## 任务1：报名比赛，下载比赛数据集并完成读取

- 步骤1 ：登录&报名比赛：https://aistudio.baidu.com/aistudio/competition/detail/45/0/task-definition
- 步骤2 ：下载比赛数据集
- 步骤3 ：使用Pandas完成数据读取。

In [9]:
import numpy as np 
import pandas as pd 
import os
import gc
import matplotlib.pyplot as plt
import jieba
import distance 
import seaborn as sns
%matplotlib inline
plt.rcParams['font.sans-serif']=['SimHei'] #用来正常显示中文标签
plt.rcParams['axes.unicode_minus'] = False #用来正常显示负号

import lightgbm as lgb
from sklearn.metrics import roc_auc_score, auc, roc_curve, accuracy_score, f1_score
from sklearn.model_selection import StratifiedKFold
from sklearn.preprocessing import StandardScaler, QuantileTransformer, KBinsDiscretizer, LabelEncoder, MinMaxScaler, PowerTransformer

pal = sns.color_palette()
pd.__version__

'1.2.5'

In [2]:
data_dir = 'D:/study_hard/statistic/千言数据集'
data_list = ['bq_corpus','lcqmc','paws-x-zh']
# data_dir = 'E:/学习/千言数据集/'

In [4]:
# 先读一个数据集，后面统一读

train = pd.read_csv(data_dir+'/bq_corpus/train.tsv',sep='\t',error_bad_lines=False,names=['q1','q2','label']).dropna()
test = pd.read_csv(data_dir+'/bq_corpus/test.tsv',sep='\t',error_bad_lines=False,names=['q1','q2']).dropna()
test['label'] = -1 
dev = pd.read_csv(data_dir+'/bq_corpus/dev.tsv',sep='\t',error_bad_lines=False,names=['q1','q2','label']).dropna()

# label非[0,1]的不处理
if len(set(train.label))>2:
    train = train[train['label'].isin(['0', '1'])]
    train['label'] = train['label'].astype('int')
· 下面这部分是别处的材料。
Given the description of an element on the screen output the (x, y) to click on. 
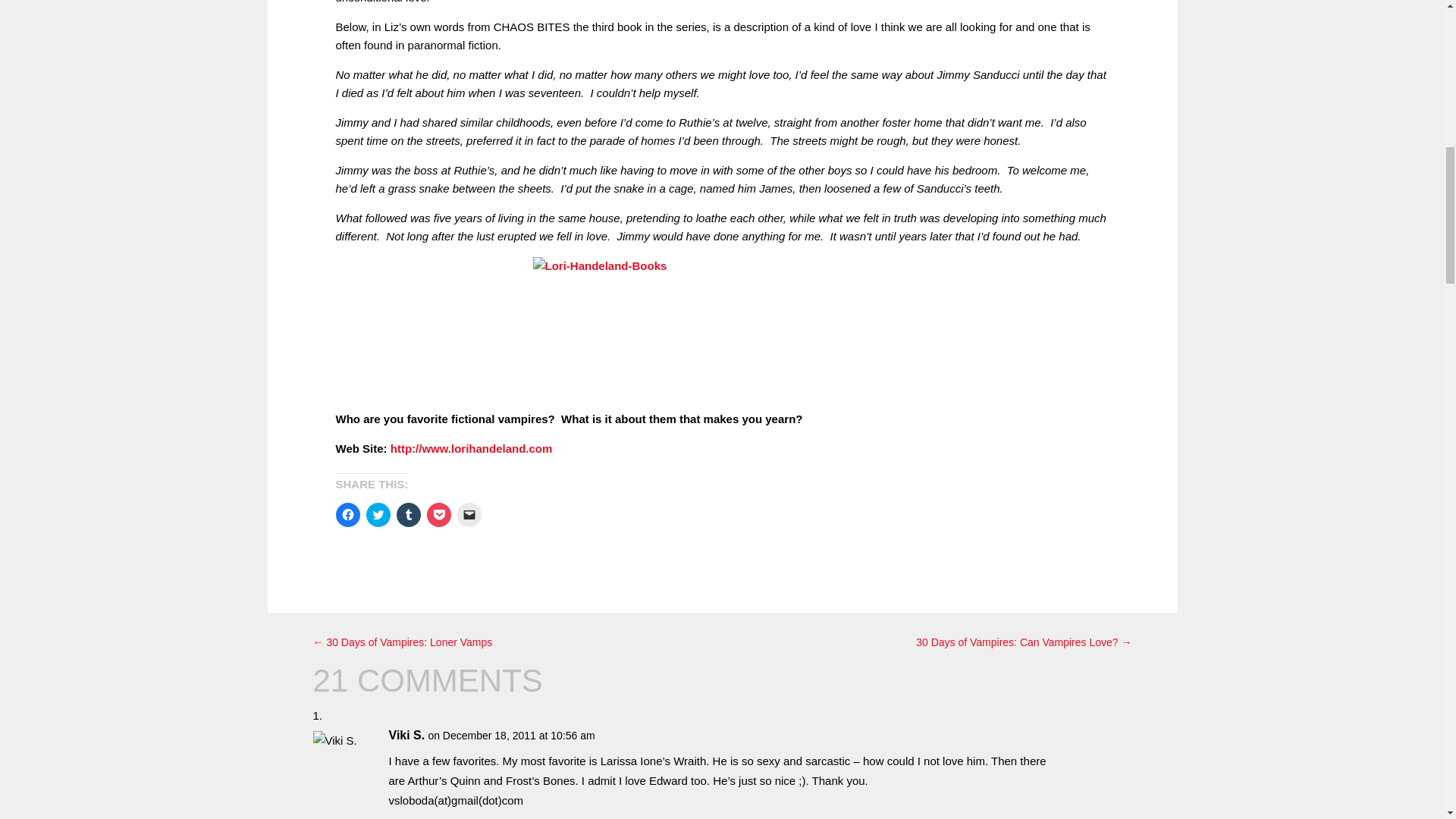
Click to share on Twitter (377, 514)
Click to share on Tumblr (408, 514)
Click to email a link to a friend (468, 514)
Click to share on Pocket (437, 514)
Click to share on Facebook (346, 514)
Lori-Handeland-Books (721, 333)
Given the description of an element on the screen output the (x, y) to click on. 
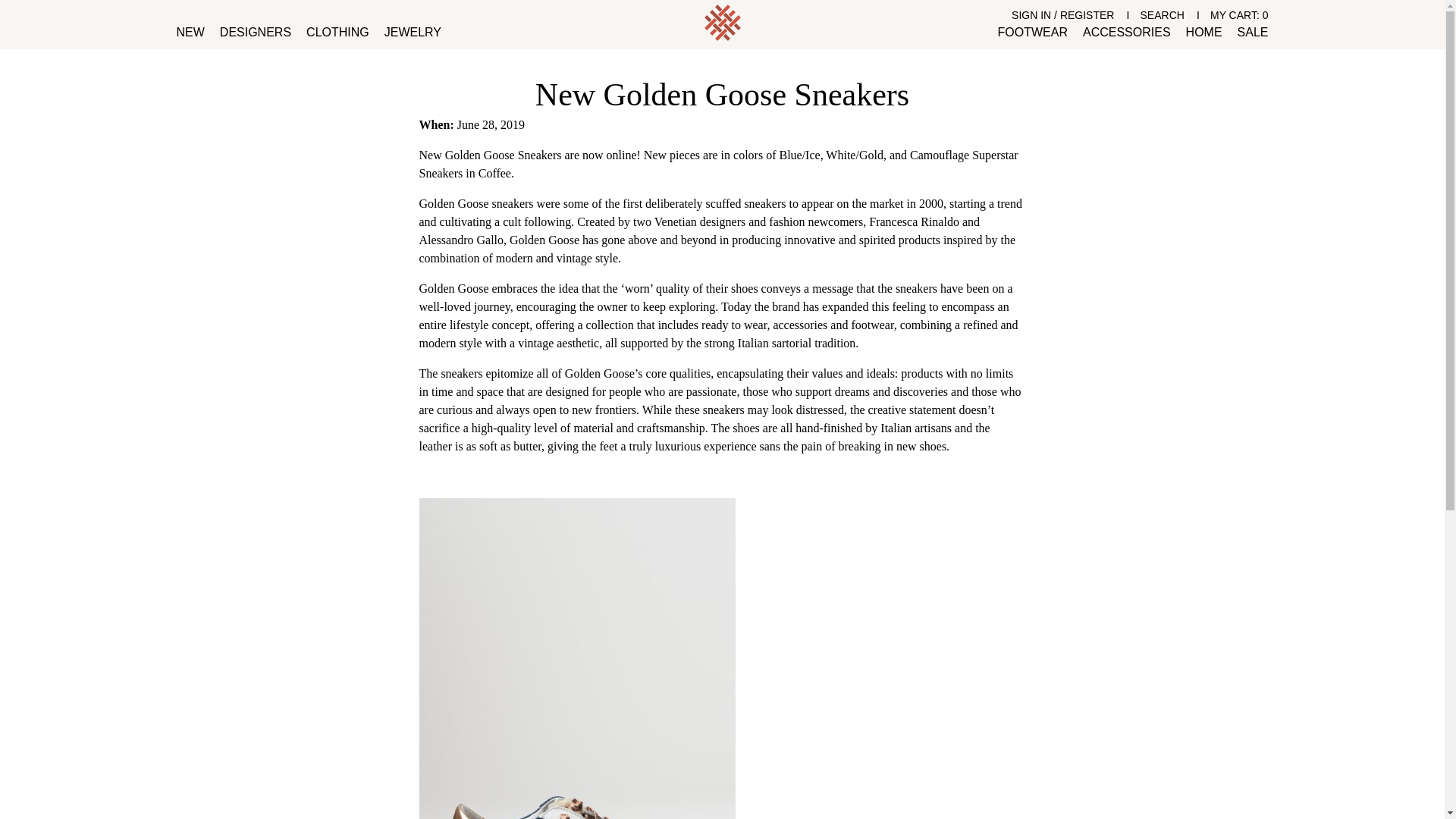
NEW (189, 32)
DESIGNERS (255, 32)
MY CART: 0 (1238, 15)
SEARCH (1162, 15)
Given the description of an element on the screen output the (x, y) to click on. 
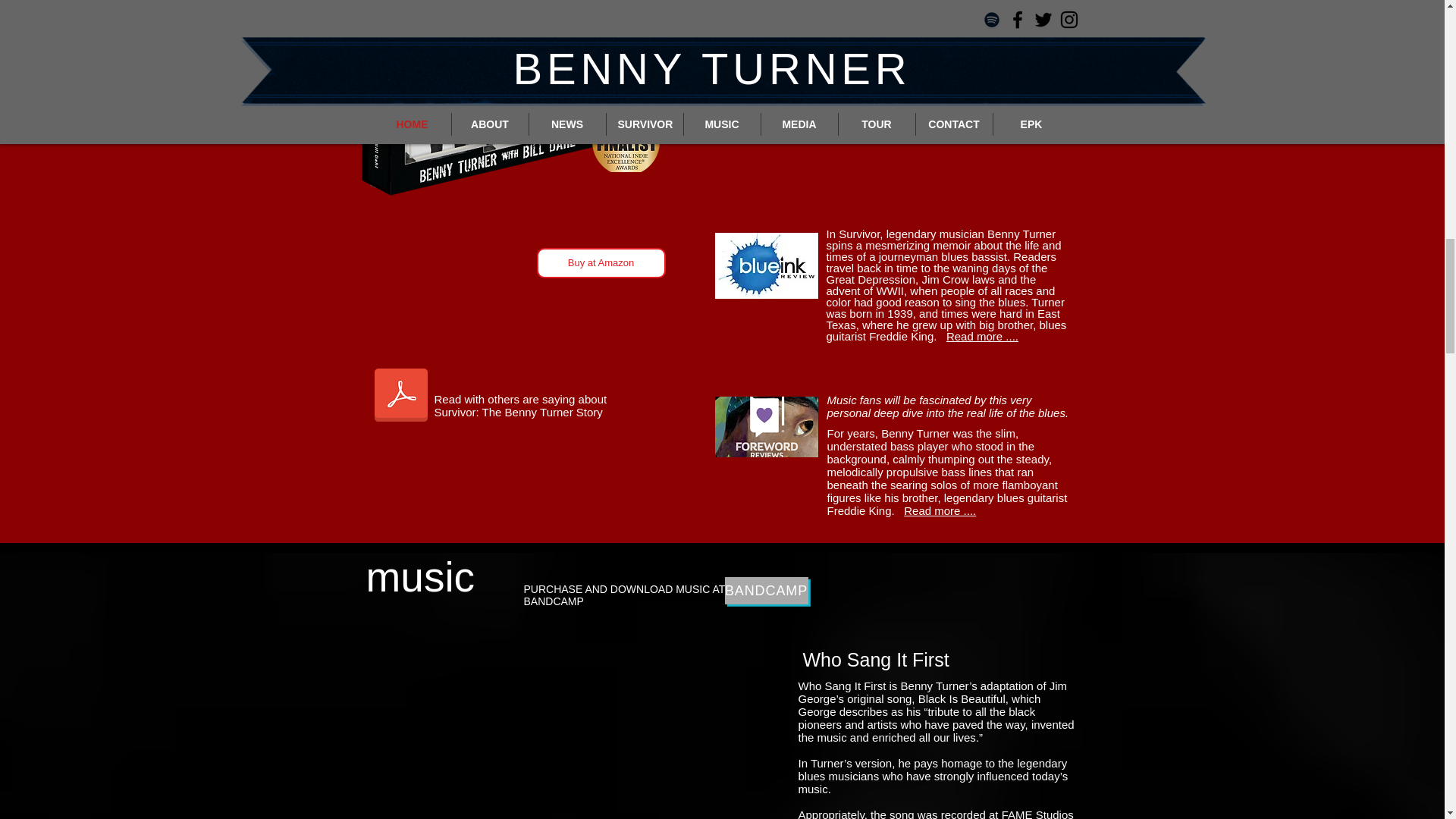
BANDCAMP (766, 590)
Read more .... (939, 510)
Buy at Amazon (601, 263)
Read more .... (981, 336)
Given the description of an element on the screen output the (x, y) to click on. 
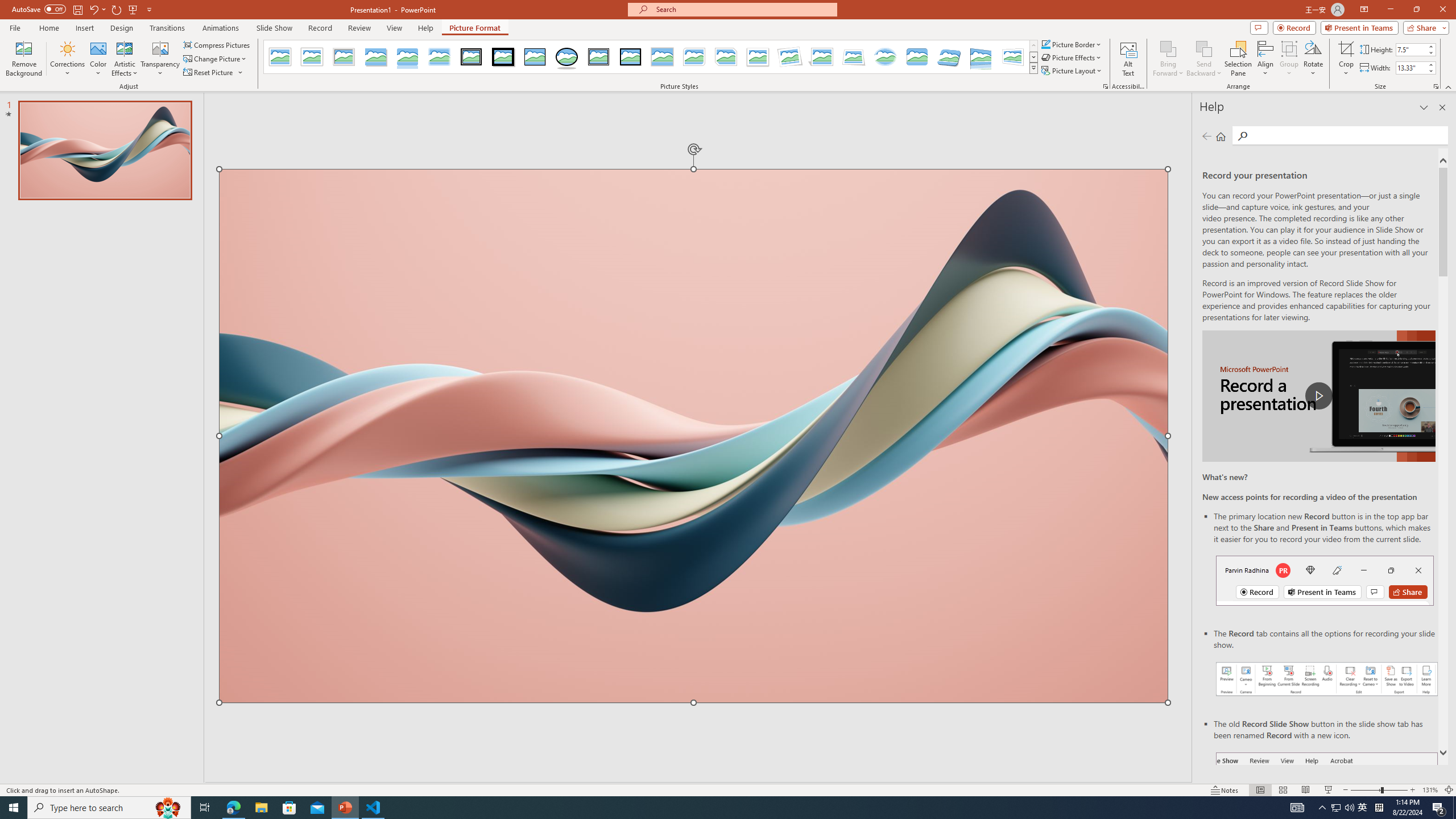
Snip Diagonal Corner, White (726, 56)
Ribbon Display Options (1364, 9)
View (395, 28)
Microsoft search (742, 9)
Remove Background (23, 58)
Class: NetUIImage (1034, 68)
Quick Styles (1033, 67)
Close (1442, 9)
AutomationID: PictureStylesGallery (650, 56)
play Record a Presentation (1318, 395)
Share (1423, 27)
Design (122, 28)
Record (320, 28)
Rounded Diagonal Corner, White (694, 56)
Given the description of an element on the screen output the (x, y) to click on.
## 任务2：对句子对提取TFIDF以及统计特征，训练和预测

参考代码：https://www.kaggle.com/anokas/data-analysis-xgboost-starter-0-35460-lb
- 步骤1 ：对句子对（句子A和句子B统计）如下特征：
    - 句子A包含的字符个数、句子B包含的字符个数
    - 句子A与句子B的编辑距离
    - 句子A与句子B共有单词的个数
    - 句子A与句子B共有字符的个数
    - 句子A与句子B共有单词的个数 / 句子A字符个数
    - 句子A与句子B共有单词的个数 / 句子B字符个数
- 步骤2 ：计算TFIDF，并对句子A和句子B进行特征转换，并进行
- 步骤3 ：计算句子A与句子B的TFIDF向量的内积距离
- 步骤4 ：将上述特征送入分类模型，训练并预测，将结果预测提交到比赛网站。

In [5]:
# 句子对特征

# 字符个数
train['q1_len'] = train['q1'].apply(len)
train['q2_len'] = train['q2'].apply(len)  

# 编辑距离 
# Levenshtein Distance 被称为编辑距离（Edit Distance），一个度量两个字符序列之间差异的字符串度量标准
train['Lev_distance'] = train.apply(lambda x:distance.levenshtein(x['q1'],x['q2']),axis=1)

## jieba分词 
# cut_all=True，全模式，“我来到北京清华大学”-->“ 我/ 来到/ 北京/ 清华/ 清华大学/ 华大/ 大学”
def jieba_cut(sentence):
    word_list = jieba.lcut(sentence,cut_all=True) 
    return word_list 

train['q1_cut'] = train['q1'].apply(lambda x:jieba_cut(x)) 
train['q2_cut'] = train['q2'].apply(lambda x:jieba_cut(x)) 

# 分词后的词个数
train['q1_cut_len'] = train['q1_cut'].apply(len)
train['q2_cut_len'] = train['q2_cut'].apply(len)  
   
# 分词后，两句子相同词占所有词（去重）的比例
def percent(q1_cut,q2_cut):
    inter_num = len(set(q1_cut) & set(q2_cut))
    percent = inter_num/len(set(q1_cut))
    return percent

train['q1_cut_percent'] = train.apply(lambda x: percent(x['q1_cut'],x['q2_cut']),axis=1)
train['q2_cut_percent'] = train.apply(lambda x: percent(x['q2_cut'],x['q1_cut']),axis=1)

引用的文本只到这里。